Dozier asserts that Maispace concealed payments of commissions to Wacker and that if he had known of the payments, he would not have dropped other furniture lines to concentrate on Maispace. As discussed above, this allegation is not contained within Dozier's First Amended Complaint. Dozier argues that under liberal notice pleading rules, the complaint's mention of fraud is sufficient to cover any claim related to fraud. However, the complaint mentions fraud from a misrepresentation when Maispace and VFS entered into the October 2003 Agreement. (First Amended Complaint ¶¶ 6, 42.) Dozier's newly minted concealment claim asserts concealment of the payments to Wacker in 2004. Thus, it is a different fraud at a different time than alleged in the Complaint. Accordingly, Dozier would need leave of court to amend his complaint to state this cause of action.

The First Amended Complaint was the active Complaint when the case was removed to Federal Court. Plaintiff has not argued that the Original Complaint contained a fraud by concealment claim.

b. Plaintiff Must Show Good Cause to Modify the Case Management Order

On August 31, 2005, the Court issued a Case Management Order (the "Order") pursuant to Rule 16 of the Federal Rules of Civil Procedure. The Order states that the deadline for amendments to the pleadings is sixty days from the date of the Order, a date long since passed. The Order also adopts the parties' statement of disputed factual and legal issues as set forth in the Case Management Conference Statement. The Case Management Conference Statement sets forth a dispute as to what false representations, if any, were made when Maispace entered into the sales representation agreement and addendum. (Statement at p. 4.) The Statement contains no reference to any concealment.
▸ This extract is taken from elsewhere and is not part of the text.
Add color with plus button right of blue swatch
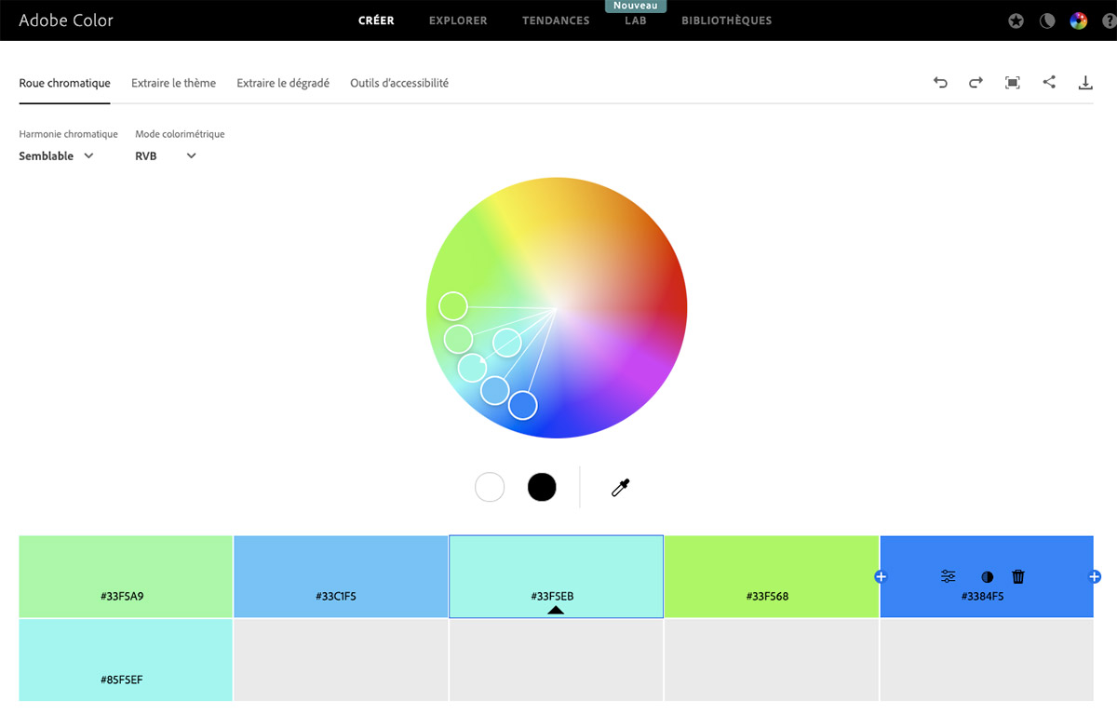The height and width of the screenshot is (728, 1117). [x=1095, y=577]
Rule 15(a) of the Federal Rules of Civil Procedure, provides that leave to amend pleadings "shall be freely given when justice so requires." Fed.R.Civ.P. 15. However, once a district court has issued a scheduling order pursuant to Rule 16 which establishes a timetable for amending pleadings, the liberal standards of Rule 15 no longer govern. Johnson v. Mammoth Recreations, Inc., 975 F.2d 604, 607-08 (9th Cir. 1992). Under Rule 16, "A schedule shall not be modified except upon a showing of good cause . . ." Fed.R.Civ.P. 16(b). Thus, Dozier must show good cause to be allowed to amend his pleadings. Under Rule 16, good cause is measured by the diligence of the party seeking the amendment. Johnson, 975 F.2d at 609. This case has been pending in federal court since April of 2005. Expert reports have already been exchanged. Dozier has not provided any reason, no less good cause, for the failure to move in a timely fashion to amend his complaint or any reason why the deadline in the Order should be extended. The only argument Dozier has made is that Maispace should have moved under Rule 12 if it thought the complaint was deficient. However, because Dozier first mentions fraud by concealment in opposition to summary judgment, Defendants had no reason to challenge whether the complaint was specific enough to cover this entirely different cause of action.
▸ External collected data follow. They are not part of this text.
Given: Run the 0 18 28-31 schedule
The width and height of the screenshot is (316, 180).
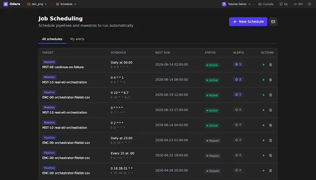Looking at the screenshot, I should coord(263,171).
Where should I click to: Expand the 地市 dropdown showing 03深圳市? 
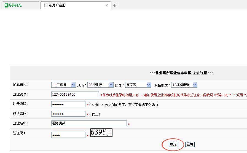(100, 85)
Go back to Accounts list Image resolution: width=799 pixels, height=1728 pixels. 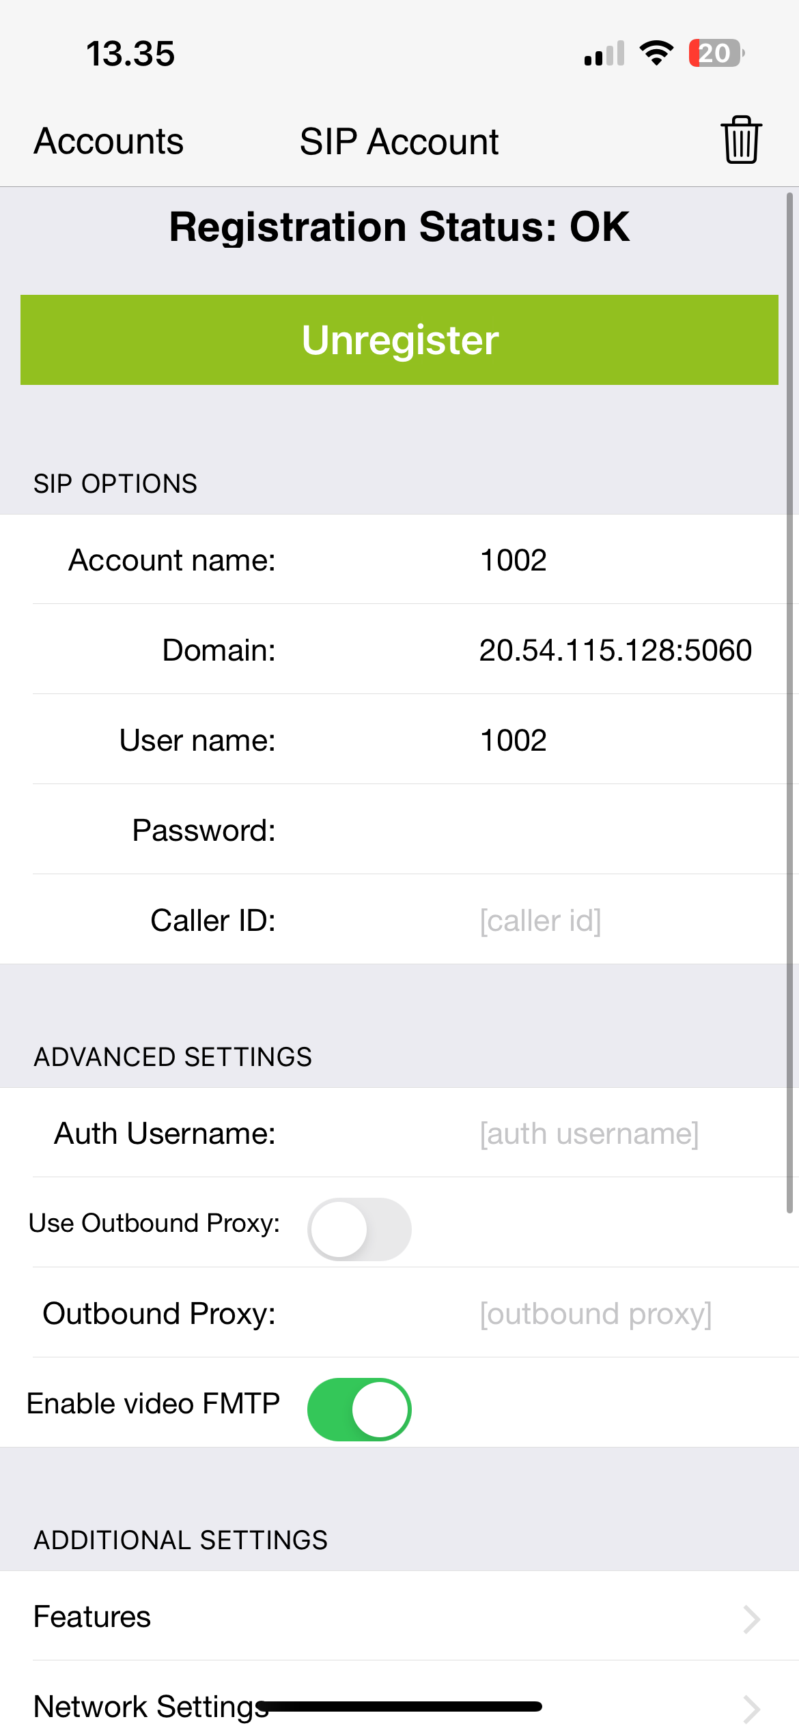point(109,141)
c. Plaintiff Cannot Show Amendment Is In the Interests of Justice

Even under the liberal standard of Rule 15, leave to amend would be denied. Four factors are commonly used to determine the propriety of a motion for leave to amend: bad faith, undue delay, prejudice to the opposing party, and futility of amendment. DCD Programs, Ltd. v. Leighton, 833 F.2d 183, 186 (9th Cir. 1987). In this case, the timing of the assertion of a new claim, in opposition to summary judgment, leads to the conclusion that there has been undue delay causing prejudice. Additionally, amendment would be futile because Dozier has not submitted any admissible evidence of intent to induce reliance or damages.

Dozier claims "Maispace clearly had the requisite ntent [sic] to defraud Dozier for their monetary gain." (Opp. At 10:9-10) However, summary judgment can only be opposed with admissible evidence. Fed.R.Civ.P. 56(e); see also Skillsky v. Lucky Stores, Inc., 893 F.2d 1088, 1091 (9th Cir. 1990). Assertions in pleadings are not evidence. Thus, Dozier has not provided any evidence of intent to induce reliance. Moreover, the only possible action Dozier could be alleging is the dropping of other lines. Dozier has not submitted any evidence that Maispace took any action that was intended to cause Dozier to drop other lines.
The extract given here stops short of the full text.